*** Data shown Section Begins ***

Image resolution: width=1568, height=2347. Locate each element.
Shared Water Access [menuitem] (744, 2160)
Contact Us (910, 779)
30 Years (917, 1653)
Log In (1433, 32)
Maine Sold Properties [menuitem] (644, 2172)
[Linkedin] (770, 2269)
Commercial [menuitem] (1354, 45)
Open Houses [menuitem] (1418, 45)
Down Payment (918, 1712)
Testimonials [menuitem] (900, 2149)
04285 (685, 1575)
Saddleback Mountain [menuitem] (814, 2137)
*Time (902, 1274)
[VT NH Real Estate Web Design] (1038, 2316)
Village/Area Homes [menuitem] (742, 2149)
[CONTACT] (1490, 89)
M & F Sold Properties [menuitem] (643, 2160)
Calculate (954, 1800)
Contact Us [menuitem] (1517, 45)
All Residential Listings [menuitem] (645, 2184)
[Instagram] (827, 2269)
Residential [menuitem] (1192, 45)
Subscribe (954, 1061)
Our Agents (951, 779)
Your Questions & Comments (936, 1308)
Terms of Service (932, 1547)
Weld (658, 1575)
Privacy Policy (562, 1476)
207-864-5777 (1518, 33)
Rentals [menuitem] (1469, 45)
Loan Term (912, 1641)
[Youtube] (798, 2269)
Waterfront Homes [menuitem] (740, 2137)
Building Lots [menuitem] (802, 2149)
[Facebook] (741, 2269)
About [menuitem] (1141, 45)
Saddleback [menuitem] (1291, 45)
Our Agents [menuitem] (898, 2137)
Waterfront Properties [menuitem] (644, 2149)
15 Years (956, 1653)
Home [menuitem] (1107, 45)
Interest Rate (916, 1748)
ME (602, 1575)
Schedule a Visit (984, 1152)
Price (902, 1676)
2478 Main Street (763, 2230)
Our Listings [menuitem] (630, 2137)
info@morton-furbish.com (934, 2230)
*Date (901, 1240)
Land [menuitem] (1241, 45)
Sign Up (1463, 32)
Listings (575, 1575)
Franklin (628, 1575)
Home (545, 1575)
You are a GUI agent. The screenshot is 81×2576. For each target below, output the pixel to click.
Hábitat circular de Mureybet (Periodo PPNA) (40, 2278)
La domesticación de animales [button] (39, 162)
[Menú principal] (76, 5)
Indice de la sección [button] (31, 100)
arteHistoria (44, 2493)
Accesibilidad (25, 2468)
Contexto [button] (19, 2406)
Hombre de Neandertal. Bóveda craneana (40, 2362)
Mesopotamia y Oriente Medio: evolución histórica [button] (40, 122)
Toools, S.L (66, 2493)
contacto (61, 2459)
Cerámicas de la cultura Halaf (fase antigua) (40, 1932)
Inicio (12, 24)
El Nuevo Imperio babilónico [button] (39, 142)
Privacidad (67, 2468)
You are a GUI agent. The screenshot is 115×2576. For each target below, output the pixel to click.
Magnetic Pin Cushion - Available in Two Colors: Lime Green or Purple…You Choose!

*** Data shown Section Ends ***

• **Task to complete**
Collect every line above that contains the word "click".

• **Expected answer**
You are a GUI agent. The screenshot is 81×2576. For each target below, output the pixel to click.
You are a GUI agent. The screenshot is 115×2576. For each target below, output the pixel to click.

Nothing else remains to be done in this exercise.